ただし、保険料を削減できたとしても、万が一のときの保障が不足してしまっては本末転倒です。
保険会社の担当者や ファイナンシャルプランナーにも相談のうえ、 ご自身の生活背景にあった保障内容に見直しをすることが前提となります。
住宅ローンの返済を続けるのが難しくなったのであれば、借り入れ先の金融機関に相談をしましょう。「リスケジュール」を認めてもらえると、一時的に返済負担を軽減できる可能性があるためです。
リスケジュールが認められると、一定期間は毎月の返済を利息のみにしてもらえる場合があります。

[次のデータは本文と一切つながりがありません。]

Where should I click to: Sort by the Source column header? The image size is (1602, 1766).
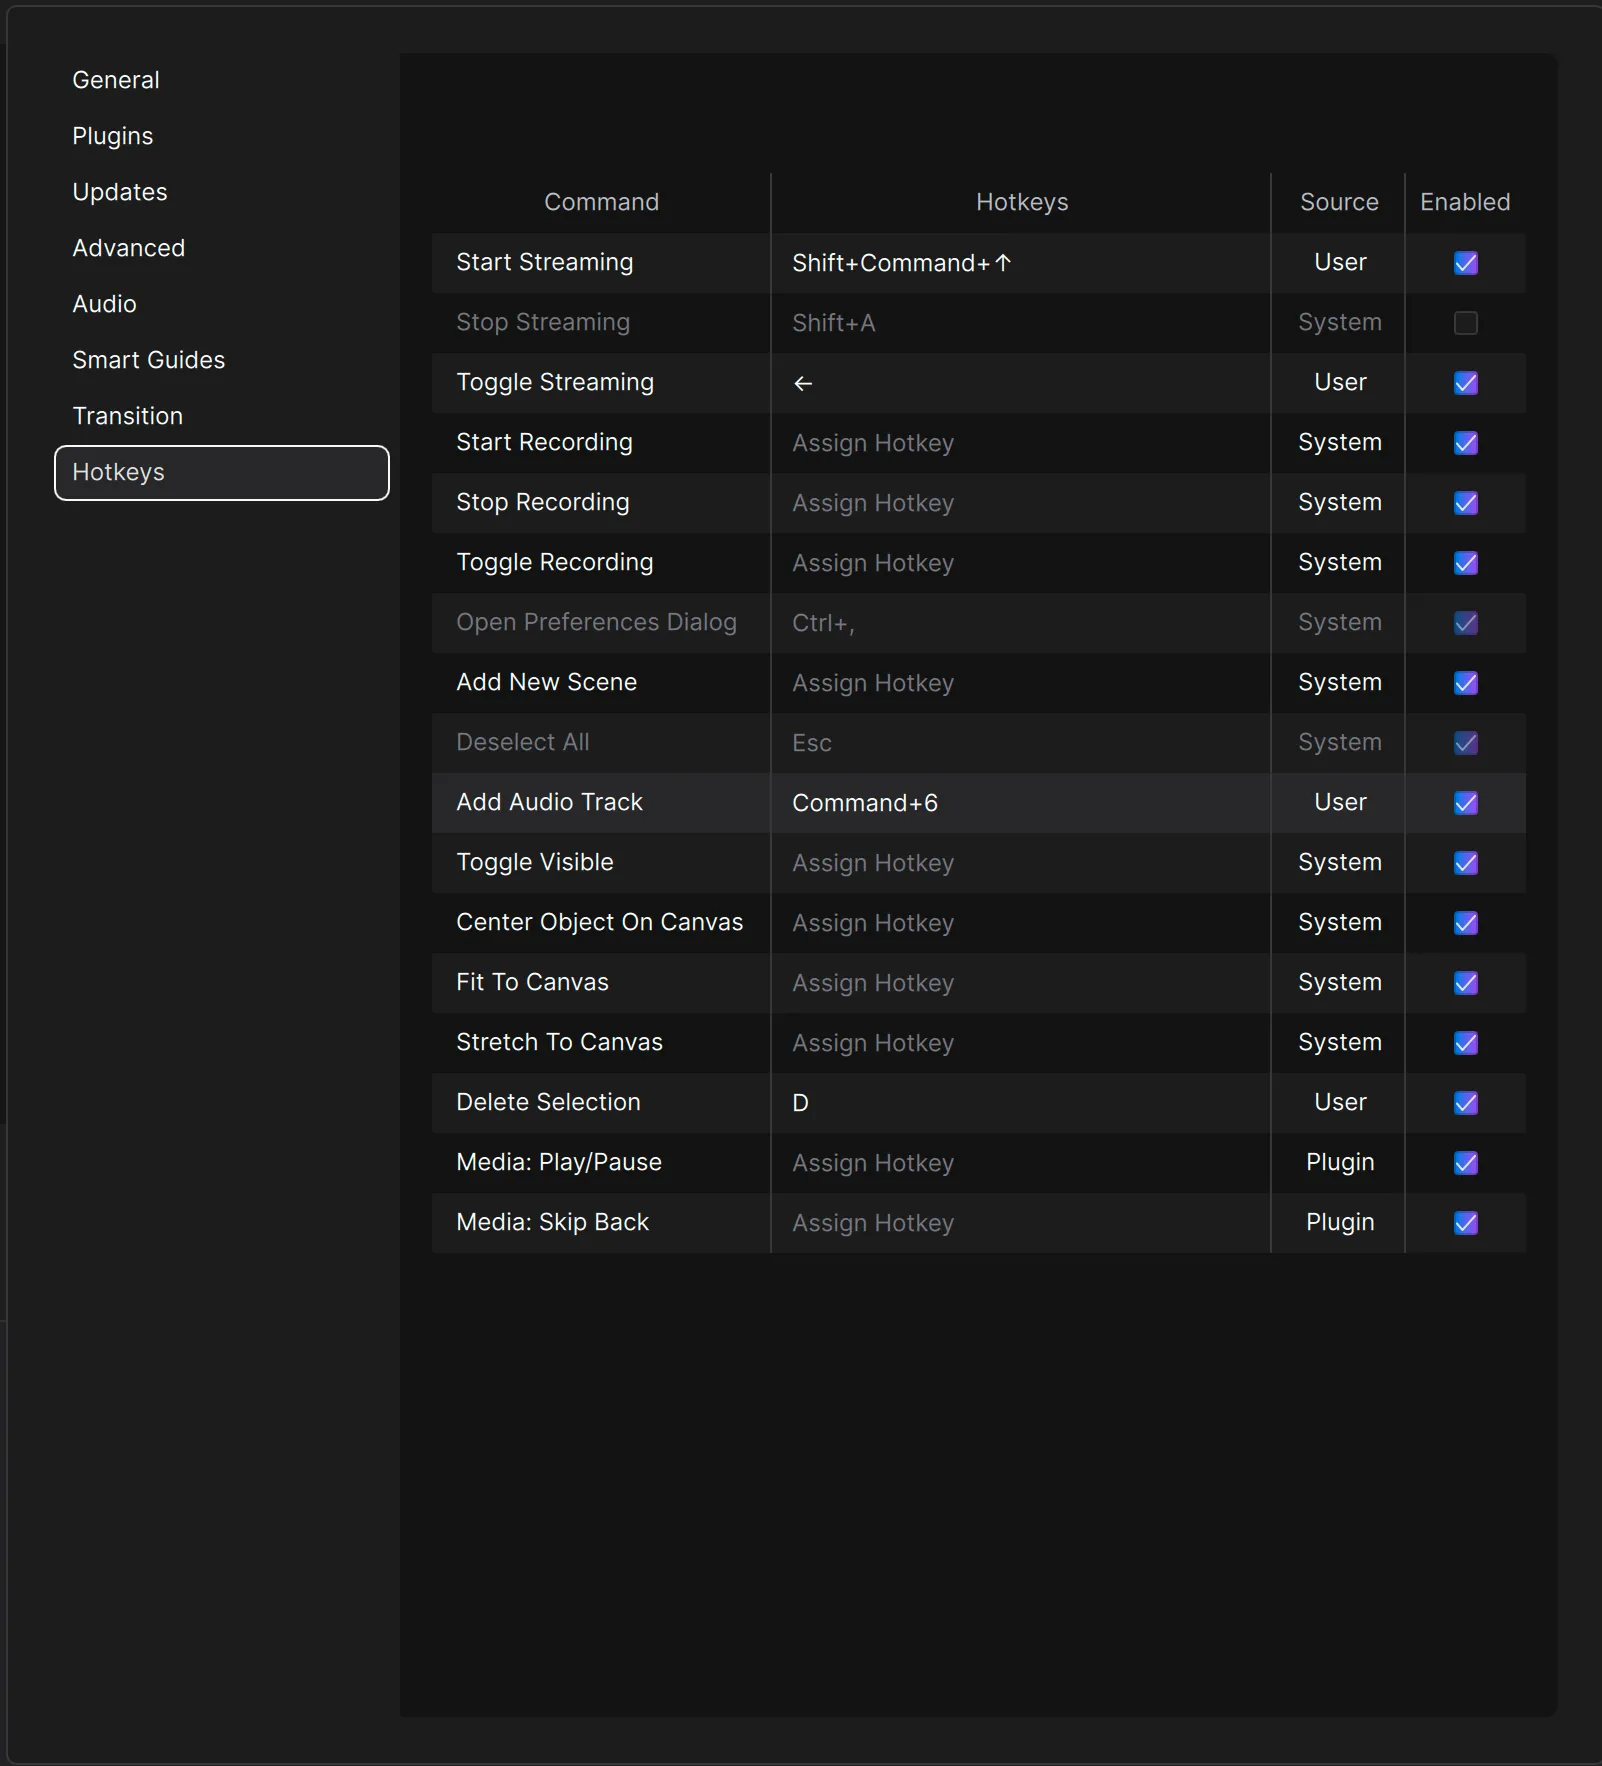tap(1339, 202)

また、金融機関が定める上限を超えない範囲で返済期間を伸ばしてもらい、 毎月の返済額を減らせることもあります。
住宅ローンの返済が苦しく、家計の改善や金融機関への相談でも状況の改善が見込めないときは、マイホームを売却するのも方法です。
マイホームを売却し、より安価な物件に住み替えることで、返済負担が軽減されて生活が楽になるかもしれません。新たに住宅ローンを組むのが難しいときは、賃貸マンションや賃貸アパートなどに住み替える方法もあります。
マイホームを売却しても住宅ローンを完済できないときは、金融機関の承諾を得て「任意売却」をするのも選択肢の1つです。
住宅ローンを組んで購入した住宅は、売却代金や自己資金などで住宅ローンを完済できなければ、原則として売却できませんが、任意売却が認められれば売却が可能となります。
5,000万円の住宅ローンを組むためには、700万〜1,000万円ほどの年収が必要であると考えられます。ただし、実際に借り入れができるかどうかは、金融機関の審査によって決まるため、十分な年収があっても5,000万円のローンを組めないケースもあります。
5,000万円という高額な借り入れをするときは、将来的なライフイベントを考慮して返済計画を立てることが重要です。
また、税金や保険料、管理費などの支払いとあわせて、5,000万円の住宅ローンを返済していけるかどうかを検討しましょう。